Glyco‐Engineering of Moss Lacking Plant‐Specific Sugar Residues

: The commercial production of complex pharmaceutical proteins from human origin in plants is currently limited through differences in protein N-glycosylation pattern between plants and humans. On the one hand, plant-specific α(1,3)-fucose and β(1,2)-xylose residues were shown to bear strong immunogenic potential. On the other hand, terminal β(1,4)-galactose, a sugar common on N-glycans of pharmaceutically relevant proteins, e.g., antibodies, is missing in plant N-glycan structures.
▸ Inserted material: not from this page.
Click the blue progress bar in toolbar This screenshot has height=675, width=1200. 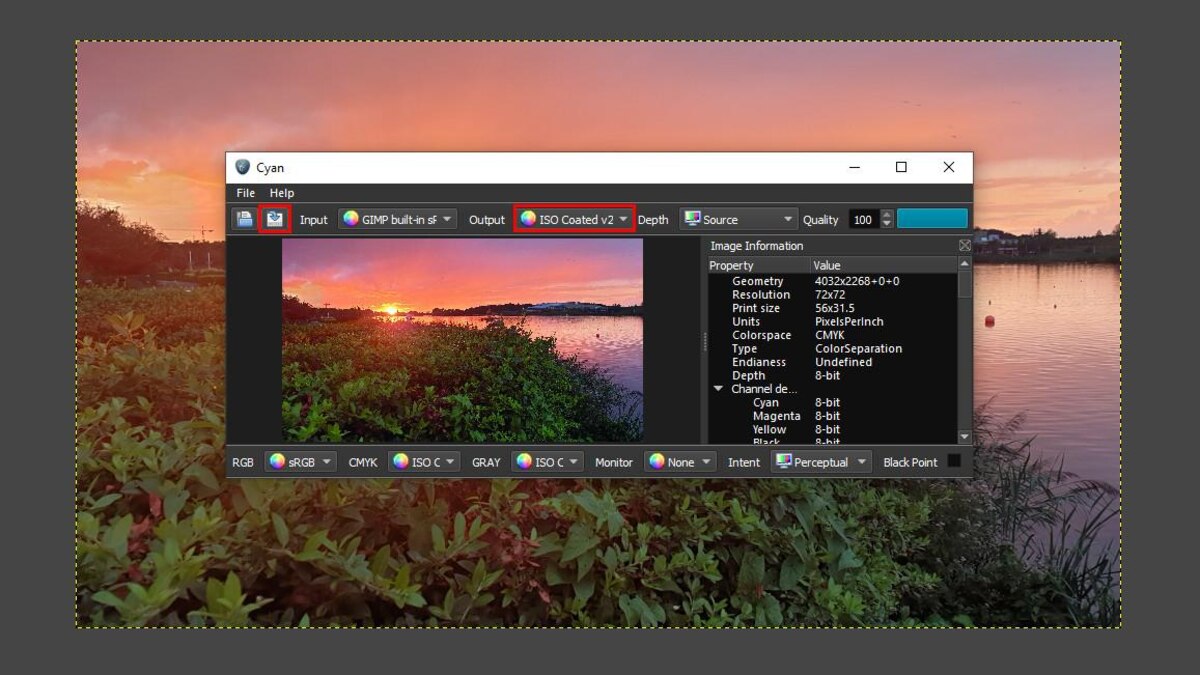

For safe and flexible production of pharmaceutical proteins, the humanisation of plant protein N-glycosylation is essential. Here, we present an approach that combines avoidance of plant-specific and introduction of human glycan structures. Transgenic strains of the moss Physcomitrella patens were created in which the α(1,3)-fucosyltransferase and β(1,2)-xylosyltransferase genes were knocked out by targeted insertion of the human β(1,4)-galactosyltransferase coding sequence in both of the plant genes (knockin). The transgenics lacked α(1,3)-fucose and β(1,2)-xylose residues, whereas β(1,4)-galactose residues appeared on protein N-glycans. Despite these significant biochemical changes, the plants did not differ from wild type with regard to overall morphology under standard cultivation conditions. Furthermore, the glyco-engineered plants secreted a transiently expressed recombinant human protein, the vascular endothelial growth factor, in the same concentration as unmodified moss, indicating that the performed changes in glycosylation did not impair the secretory pathway of the moss. The combined knockout/knockin approach presented here, leads to a new generation of engineered moss and towards the safe and flexible production of correctly processed pharmaceutical proteins with humanised N-glycosylation profiles.